WORK REQUEST
Lines of the records that hold the word "agent" are to be counted; give the number and nothing more.

DATA TO USE
··········

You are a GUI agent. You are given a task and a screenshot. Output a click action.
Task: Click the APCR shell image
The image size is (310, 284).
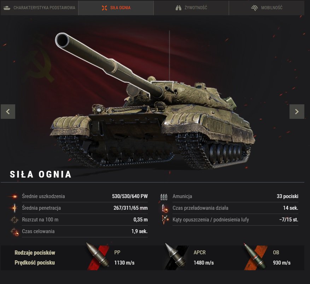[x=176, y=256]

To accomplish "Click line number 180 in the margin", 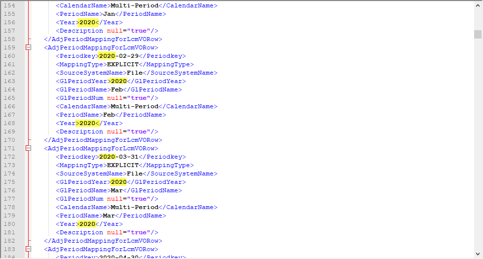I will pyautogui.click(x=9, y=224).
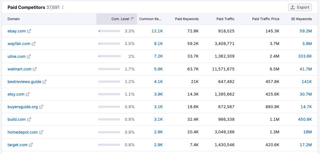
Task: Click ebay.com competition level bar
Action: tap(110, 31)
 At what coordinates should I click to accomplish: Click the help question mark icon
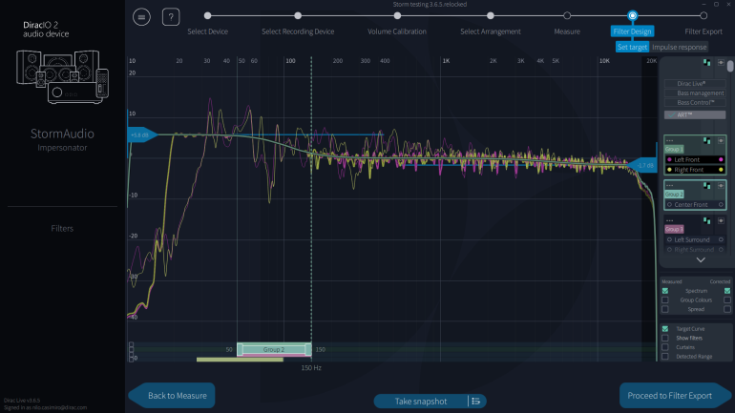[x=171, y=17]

··········

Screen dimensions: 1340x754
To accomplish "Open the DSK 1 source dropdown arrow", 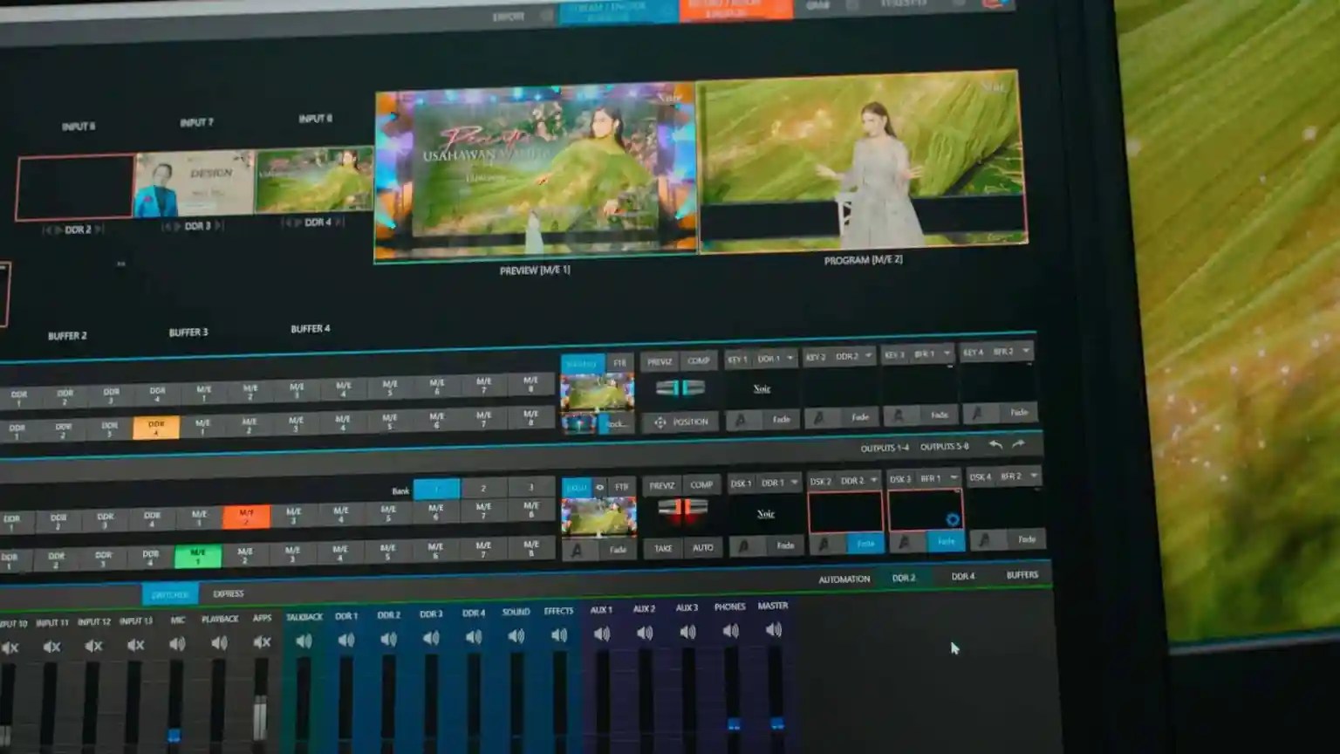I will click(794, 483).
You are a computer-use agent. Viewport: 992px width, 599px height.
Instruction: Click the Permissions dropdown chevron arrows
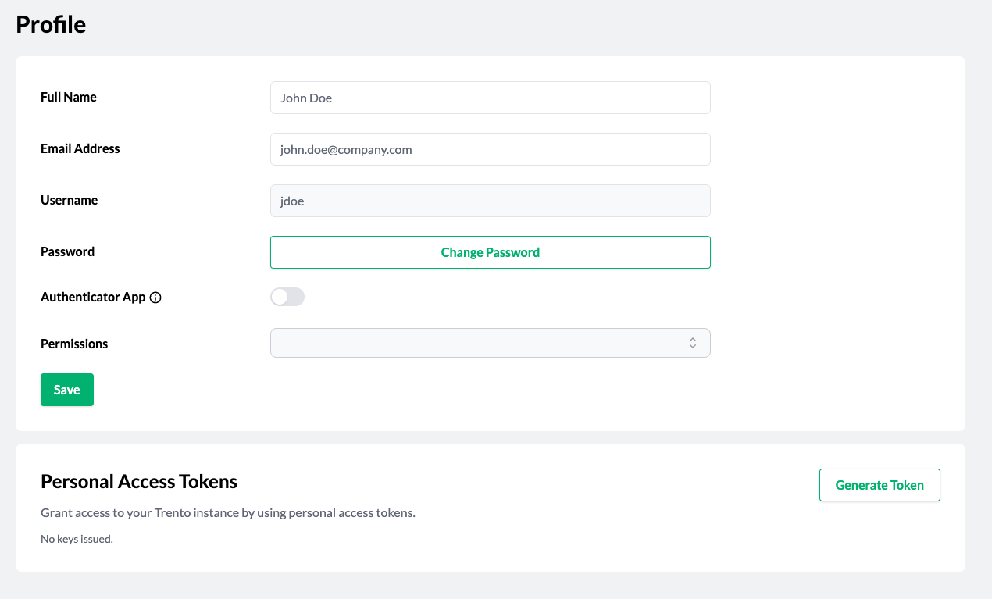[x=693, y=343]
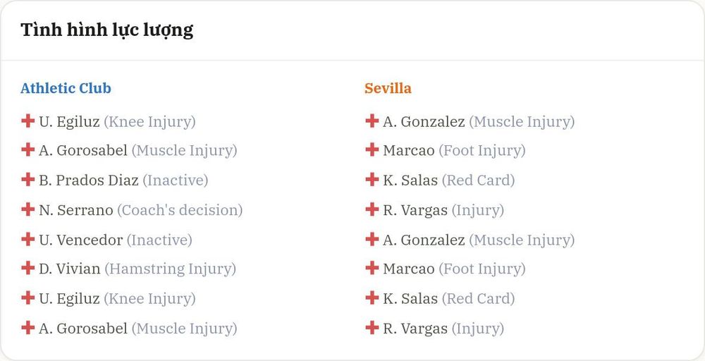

··········

REPLY
2